SHORT PROBLEM ▸
Return every one of the following records line for line, without changing a single character.
## start
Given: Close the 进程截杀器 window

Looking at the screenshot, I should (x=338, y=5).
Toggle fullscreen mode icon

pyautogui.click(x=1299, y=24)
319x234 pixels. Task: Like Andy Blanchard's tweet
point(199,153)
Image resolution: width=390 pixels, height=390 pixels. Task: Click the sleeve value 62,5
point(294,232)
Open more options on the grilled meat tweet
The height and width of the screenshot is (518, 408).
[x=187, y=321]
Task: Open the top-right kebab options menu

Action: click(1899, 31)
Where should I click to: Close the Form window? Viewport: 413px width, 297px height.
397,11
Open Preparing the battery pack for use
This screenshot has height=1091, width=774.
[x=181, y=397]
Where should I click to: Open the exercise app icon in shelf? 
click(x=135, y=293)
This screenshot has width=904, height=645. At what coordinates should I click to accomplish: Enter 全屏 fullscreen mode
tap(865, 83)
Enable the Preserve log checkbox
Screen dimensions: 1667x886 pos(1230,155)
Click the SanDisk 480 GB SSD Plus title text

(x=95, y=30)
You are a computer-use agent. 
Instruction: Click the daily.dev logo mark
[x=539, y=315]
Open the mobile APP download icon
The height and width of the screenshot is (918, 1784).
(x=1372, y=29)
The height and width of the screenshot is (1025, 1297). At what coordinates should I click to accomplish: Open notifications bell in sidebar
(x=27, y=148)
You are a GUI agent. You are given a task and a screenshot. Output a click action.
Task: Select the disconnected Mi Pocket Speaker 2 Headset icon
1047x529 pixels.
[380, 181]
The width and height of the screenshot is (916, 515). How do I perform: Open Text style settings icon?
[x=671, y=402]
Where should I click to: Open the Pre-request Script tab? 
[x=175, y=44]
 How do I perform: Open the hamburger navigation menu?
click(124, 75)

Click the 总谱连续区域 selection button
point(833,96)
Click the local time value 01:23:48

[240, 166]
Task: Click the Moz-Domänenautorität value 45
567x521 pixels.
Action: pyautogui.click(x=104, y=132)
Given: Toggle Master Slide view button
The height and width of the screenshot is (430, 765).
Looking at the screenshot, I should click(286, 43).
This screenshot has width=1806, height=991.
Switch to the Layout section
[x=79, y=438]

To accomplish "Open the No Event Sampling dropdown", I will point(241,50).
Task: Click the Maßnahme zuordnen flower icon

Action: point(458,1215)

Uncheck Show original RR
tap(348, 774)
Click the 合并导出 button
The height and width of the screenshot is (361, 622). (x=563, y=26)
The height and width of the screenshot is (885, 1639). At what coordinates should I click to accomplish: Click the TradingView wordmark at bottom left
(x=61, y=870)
## end
RIGHT ANSWER ▸
Given: Close the 进程截杀器 window

Looking at the screenshot, I should (x=338, y=5).
Toggle fullscreen mode icon

pyautogui.click(x=1299, y=24)
319x234 pixels. Task: Like Andy Blanchard's tweet
point(199,153)
Image resolution: width=390 pixels, height=390 pixels. Task: Click the sleeve value 62,5
point(294,232)
Open more options on the grilled meat tweet
The height and width of the screenshot is (518, 408).
[x=187, y=321]
Task: Open the top-right kebab options menu

Action: click(1899, 31)
Where should I click to: Close the Form window? Viewport: 413px width, 297px height.
397,11
Open Preparing the battery pack for use
This screenshot has height=1091, width=774.
[x=181, y=397]
Where should I click to: Open the exercise app icon in shelf? 
click(x=135, y=293)
This screenshot has width=904, height=645. At what coordinates should I click to accomplish: Enter 全屏 fullscreen mode
tap(865, 83)
Enable the Preserve log checkbox
Screen dimensions: 1667x886 pos(1230,155)
Click the SanDisk 480 GB SSD Plus title text

(x=95, y=30)
You are a computer-use agent. 
Instruction: Click the daily.dev logo mark
[x=539, y=315]
Open the mobile APP download icon
The height and width of the screenshot is (918, 1784).
(x=1372, y=29)
The height and width of the screenshot is (1025, 1297). At what coordinates should I click to accomplish: Open notifications bell in sidebar
(x=27, y=148)
You are a GUI agent. You are given a task and a screenshot. Output a click action.
Task: Select the disconnected Mi Pocket Speaker 2 Headset icon
1047x529 pixels.
[380, 181]
The width and height of the screenshot is (916, 515). How do I perform: Open Text style settings icon?
[x=671, y=402]
Where should I click to: Open the Pre-request Script tab? 
[x=175, y=44]
 How do I perform: Open the hamburger navigation menu?
click(124, 75)

Click the 总谱连续区域 selection button
point(833,96)
Click the local time value 01:23:48

[240, 166]
Task: Click the Moz-Domänenautorität value 45
567x521 pixels.
Action: pyautogui.click(x=104, y=132)
Given: Toggle Master Slide view button
The height and width of the screenshot is (430, 765).
Looking at the screenshot, I should click(286, 43).
This screenshot has width=1806, height=991.
Switch to the Layout section
[x=79, y=438]

To accomplish "Open the No Event Sampling dropdown", I will point(241,50).
Task: Click the Maßnahme zuordnen flower icon

Action: point(458,1215)

Uncheck Show original RR
tap(348, 774)
Click the 合并导出 button
The height and width of the screenshot is (361, 622). (x=563, y=26)
The height and width of the screenshot is (885, 1639). At what coordinates should I click to accomplish: Click the TradingView wordmark at bottom left
(x=61, y=870)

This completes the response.